Your objective: Copy the records from the line containing "Where should I click to: Select" through the line containing "(x=110, y=33)", substituting "preview" for "thumbnail" and changing nothing else.

Provided data:
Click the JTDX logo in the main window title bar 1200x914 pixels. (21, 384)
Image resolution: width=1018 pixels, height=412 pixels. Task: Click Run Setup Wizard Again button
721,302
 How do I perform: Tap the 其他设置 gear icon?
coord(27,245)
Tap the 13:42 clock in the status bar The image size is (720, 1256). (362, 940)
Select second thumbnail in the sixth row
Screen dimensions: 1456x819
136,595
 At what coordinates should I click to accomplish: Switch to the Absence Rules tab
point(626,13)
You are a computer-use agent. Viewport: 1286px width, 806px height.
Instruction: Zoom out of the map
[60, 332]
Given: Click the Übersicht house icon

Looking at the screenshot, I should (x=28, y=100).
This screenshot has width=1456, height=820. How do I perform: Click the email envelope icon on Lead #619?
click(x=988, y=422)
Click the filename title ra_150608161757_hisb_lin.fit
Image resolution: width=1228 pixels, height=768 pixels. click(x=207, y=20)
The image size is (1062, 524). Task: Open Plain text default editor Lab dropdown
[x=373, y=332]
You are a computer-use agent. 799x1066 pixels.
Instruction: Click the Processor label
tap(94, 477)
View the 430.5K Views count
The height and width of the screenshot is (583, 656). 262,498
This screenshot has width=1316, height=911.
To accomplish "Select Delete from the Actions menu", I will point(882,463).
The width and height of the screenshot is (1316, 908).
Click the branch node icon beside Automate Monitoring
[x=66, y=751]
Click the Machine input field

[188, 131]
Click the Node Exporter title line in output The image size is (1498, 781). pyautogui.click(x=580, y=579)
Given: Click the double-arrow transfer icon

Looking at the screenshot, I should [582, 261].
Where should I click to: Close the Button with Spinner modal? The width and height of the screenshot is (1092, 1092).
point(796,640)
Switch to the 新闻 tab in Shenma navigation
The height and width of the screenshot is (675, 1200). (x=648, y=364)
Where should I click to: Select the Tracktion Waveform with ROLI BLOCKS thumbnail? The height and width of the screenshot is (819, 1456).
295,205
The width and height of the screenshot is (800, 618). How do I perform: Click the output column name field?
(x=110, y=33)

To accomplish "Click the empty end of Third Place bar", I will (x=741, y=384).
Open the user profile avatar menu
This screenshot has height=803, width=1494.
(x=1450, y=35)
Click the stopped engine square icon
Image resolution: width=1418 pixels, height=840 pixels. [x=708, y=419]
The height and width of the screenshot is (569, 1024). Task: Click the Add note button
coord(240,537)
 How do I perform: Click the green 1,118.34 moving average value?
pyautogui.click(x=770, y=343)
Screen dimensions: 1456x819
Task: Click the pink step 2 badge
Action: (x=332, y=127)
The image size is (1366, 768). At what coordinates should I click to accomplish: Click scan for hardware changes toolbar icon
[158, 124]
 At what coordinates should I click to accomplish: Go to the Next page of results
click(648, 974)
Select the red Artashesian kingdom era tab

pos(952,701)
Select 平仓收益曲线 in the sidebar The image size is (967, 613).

Answer to this exercise:
Where should I click to: Select the Tracktion Waveform with ROLI BLOCKS preview? The height and width of the screenshot is (819, 1456).
295,205
The width and height of the screenshot is (800, 618). How do I perform: Click the output column name field?
(x=110, y=33)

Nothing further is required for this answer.